En présence de Mesdames [W] [C] et [T] [M], Médiatrices judiciaires

ARRÊT :

Réputé contradictoire, prononcé publiquement le 20 Novembre 2023 par mise à disposition au greffe comme indiqué à l’issue des débats

****

APPELANTE et intimée à titre incident :

Madame [X] [F]

née le 03 Octobre 1987 à [Localité 2] (44)

demeurant [Adresse 6]

[Localité 3]

Ayant Me Cédric ROBERT, Avocat au Barreau de NANTES, pour Avocat constitué

INTIMÉE :

La SARL POLESERVICES PRO ayant eu son siège social : [Adresse 4] aujourd’hui en liquidation judiciaire.

Prise en la personne de son mandataire liquidateur :

La S.E.L.A.R.L. [U] MJO prise en la personne de Me [D] [U] régulièrement assignée en intervention forcée ès-qualités

[Adresse 5]

[Localité 2]

PARTIE NON CONSTITUÉE

…/…

AUTRE INTERVENANTE FORCÉE, appelante à titre incident :

L’Association UNEDIC, DÉLÉGATION AGS-CGEA DE [Localité 8] prise en la personne de son représentant légal et ayant son siège

[Adresse 1]

[Adresse 1]

[Localité 8]

Représentée par Me Marie-Noëlle COLLEU, Avocat au Barreau de RENNES

=+=+=+=+=+=+=+=+=+=+=+=+=+=+=+=+=

Mme [X] [F] a été engagée par la société Pole Service selon contrat de travail à durée indéterminée intermittent à compter du 21 octobre 2014 en qualité d’intervenant à domicile, statut employé avec une rémunération brute de 10 euros de l’heure. Son lieu de travail était situé au sein de l’établissement de [Localité 7]. La convention collective applicable était celle des services à la personne.

Par convention tripartite du 1er mars 2016, le contrat de travail de Mme [F] a été transféré de la société Pole Services à la société Poleservices Pro, avec reprise d’ancienneté à compter du 17 novembre 2014.

Le même jour, un contrat de travail à durée indéterminée à temps plein a été conclu entre Mme [F] et la société Poleservices Pro pour exercer les fonctions d’employé sur la base d’une durée du travail de 35 heures par semaine soit 151h67 par mois avec une rémunération de 1 516,70 euros.

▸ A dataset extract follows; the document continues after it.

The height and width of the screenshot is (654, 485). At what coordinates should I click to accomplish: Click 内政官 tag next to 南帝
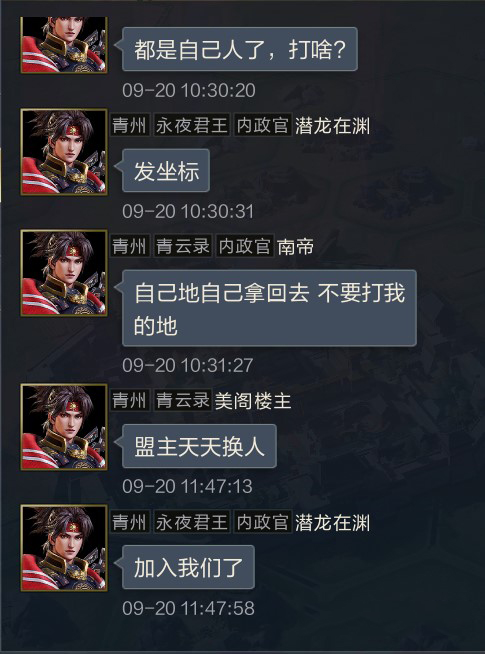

La convention collective applicable à la relation de travail était définie comme la convention collective de la propreté.

Par lettre en date du 16 août 2018, Mme [F] a pris acte de la rupture de son contrat de travail faisant grief à son employeur de procéder à des changements d’emploi du temps du soir pour le lendemain, de la contraindre à se tenir sans cesse à disposition, de devoir se conformer au planning de la société Poleservices en plus de celui de Poleservices Pro ce qu’elle considère comme du travail dissimulé et de verser son salaire avec retard.

Mme [F] a saisi le conseil de prud’hommes de Nantes le 18 septembre 2018 afin de voir produire à sa prise d’acte les effets d’un licenciement sans cause réelle et sérieuse.

Par jugement en date du 19 septembre 2019, le conseil de prud’hommes a :

‘ Dit que la prise d’acte de la rupture du contrat de travail par Mme [F] n’est pas justifiée,

‘ Débouté Mme [F] de toutes ses demandes,

‘ Débouté la Sarl Poleservices Pro de ses demandes reconventionnelles,

‘ Condamné Mme [F] aux éventuels dépens.

Mme [X] [F] a interjeté appel le 17 octobre 2019.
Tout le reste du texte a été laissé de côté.